Jean received many honors and awards during her career. She was a fellow of the HPS and of AAPM. She was presented the Failla Award by the Greater New York Chapter HPS and RAMPS. She received the AAPM Distinguished Service Award in 2001, as well as the Varian Award for best professional paper in the Journal of Applied Clinical Medical Physics in 2004. And in 2015, Jean was presented with the Marvin M.D. Williams Professional Achievement Award by the AAPM. The award recognizes AAPM members for an eminent career in medical physics with an emphasis on clinical medical physics.

Jean was an excellent lecturer and teacher. She taught health physics and radiation safety to generations of medical physicists, radiologists, radiation oncologists, nuclear medicine physicians, radiotherapists, radiologic technologists, lab scientists, and others at Memorial Sloan Kettering Cancer Center, Weill Cornell Medical Center, and throughout the medical physics and radiological community.
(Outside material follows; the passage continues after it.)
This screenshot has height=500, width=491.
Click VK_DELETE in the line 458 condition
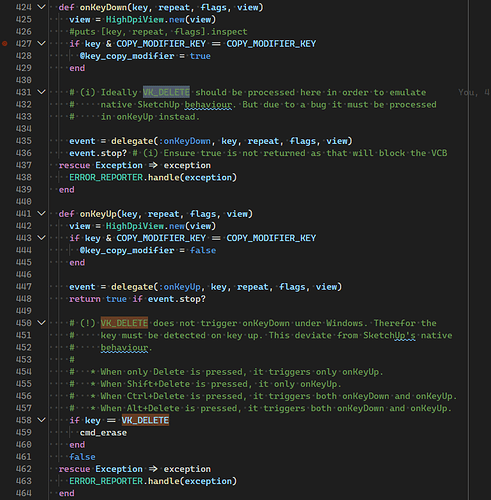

Beyond physics, Jean's great passion was music. She took vocal lessons at Julliard and was an operatic soprano soloist who gave many recitals and concerts throughout her life. She was also a regular attendee of performances at the Metropolitan Opera. Her commitment to service extended to her church, St. Joseph's in Yorkville, where she was a trustee. She was also an active member of the National Society of Arts and Letters, serving on the Winston Scholarship Committee and the Shirley Rabb Winston Scholarships in Voice.

Jean considered Marie Curie a heroine, as she was the first woman to win a Nobel Prize and then became the first person to attain a second Nobel Prize. Jean had the pleasure of spending time with Marie Curie's daughter, Eve Curie Labouisse, who had written an extensive biography of her mother.

Jean is survived by her brother, Amos St. Germain; his wife, Susan; and their three children, David, Adrienne, and Matthew. Jean was particularly delighted with her two grandnieces, Natalie and Maren, and shared photos of them with her colleagues at every opportunity.

Jean was an accomplished person of wide-ranging interests and service, with a distinct sense of professionalism and honor, who was engaged with the world and loved by friends and family members. She will be greatly missed.